Each line that contains the word "height" is to be copied from the records below.

========

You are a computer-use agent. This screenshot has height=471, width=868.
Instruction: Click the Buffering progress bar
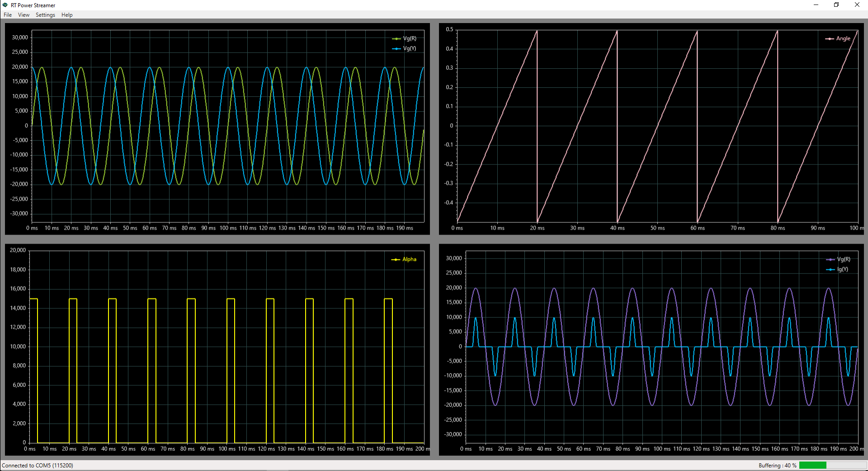pyautogui.click(x=832, y=465)
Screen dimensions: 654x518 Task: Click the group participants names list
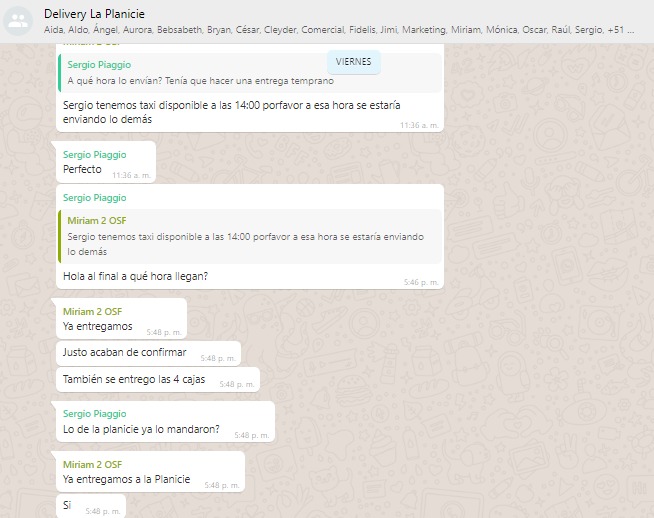340,30
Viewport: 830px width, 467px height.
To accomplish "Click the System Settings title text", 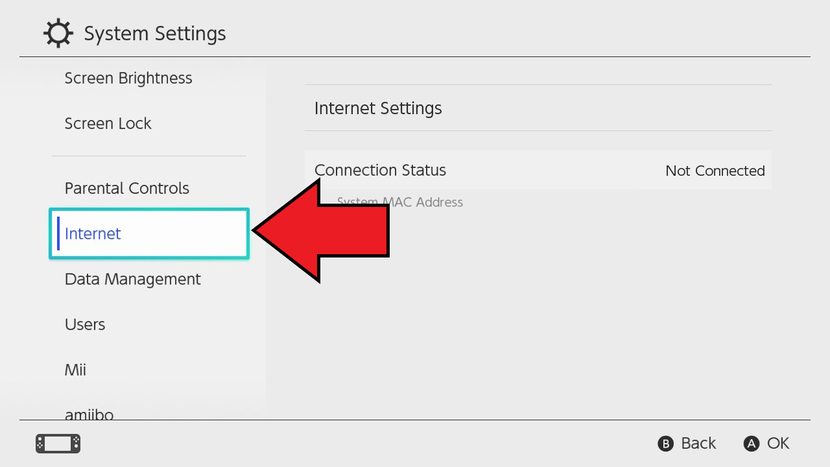I will (x=155, y=34).
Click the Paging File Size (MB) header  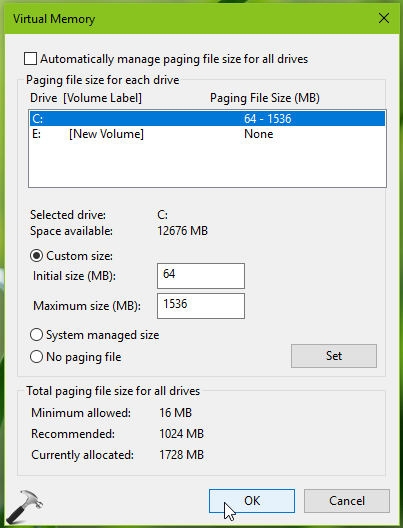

========

• **Your response**
You are a computer-use agent. This screenshot has height=471, width=868.
Viewport: 830px width, 467px height.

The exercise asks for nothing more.